# PROVIDED TEXT
Technical information
- Licensing authority: FCC
- Facility ID: 41582
- Class: B
- Power: 5,000 watts day 570 watts night
- Transmitter coordinates: 42°55′12.3″N 73°42′6.4″W﻿ / ﻿42.920083°N 73.701778°W
- Translator: 93.3 W227DW (Saratoga Springs)

Links
- Public license information: Public file; LMS;
- Webcast: Listen Live
- Website: starsaratoga.com

= WSSV =

Radio station in Mechanicville–Albany, New York

WSSV (1160 AM) is a commercial radio station licensed to Mechanicville, New York, and serving the Capital District. The station broadcasts a classic hits radio format and is owned by Loud Media LLC.

By day, WSSV transmits with 5,000 watts, but because 1160 AM is a clear channel frequency reserved for KSL in Salt Lake City, WSSV must greatly reduce power at night to 570 watts. It uses a non-directional antenna at all times. Programming is also heard on FM translator W227DW at 93.3 MHz in Saratoga Springs.

==History==
In 1973, the station signed on the air as WMVI. It broadcast at 1170 kHz with 250 watts, daytime only. It was originally owned by John Farrina and had an adult standards and big band format. Early disc jockeys included Don Kirby, John Butler, and René Tetro. WMVI had a race wire installed for its DJs to broadcast thoroughbred and harness racing results, three times per hour from 1 pm until sign off, a unique feature in the Albany region. This helped the station gain an audience while competing with larger Albany stations, especially with the Saratoga Race Course nearby.

WPTR legend "Boom Boom Branigan" (Joe Motto), who also owned other small AM stations around the Northeast U.S., purchased WMVI in 1979. Following the change in ownership, the station had a hybrid format of oldies and standards, which underwent little change until the early 1990s. During the late 1980s, WMVI had secured a construction permit from the Federal Communications Commission (FCC) to switch to 1160 kHz with 50,000 watts daytime power and modest nighttime power. However, ownership could not afford the upgrades the station needed for the high-power directional operation. The permit was left to expire.

# PROVIDED DATA
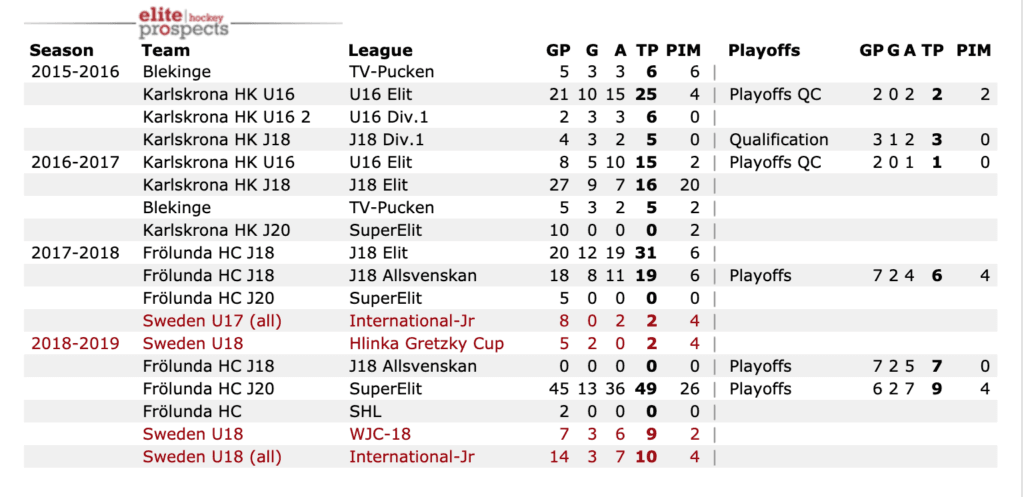Select the Qualification playoffs entry
Screen dimensions: 1024x497
778,140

# ACTION ITEM A
Set down everything from "WSSV (1160 AM)" down to "Loud Media LLC." in the WSSV text above, copied word for word.
# ACTION ITEM B
Answer these questions from the WSSV text above:
(i) What power does WSSV reduce to at night?
(ii) In what year did the station sign on the air as WMVI?
(iii) Who purchased WMVI in 1979?

# ANSWER A
WSSV (1160 AM) is a commercial radio station licensed to Mechanicville, New York, and serving the Capital District. The station broadcasts a classic hits radio format and is owned by Loud Media LLC.

# ANSWER B
(i) 570 watts
(ii) 1973
(iii) "Boom Boom Branigan" (Joe Motto)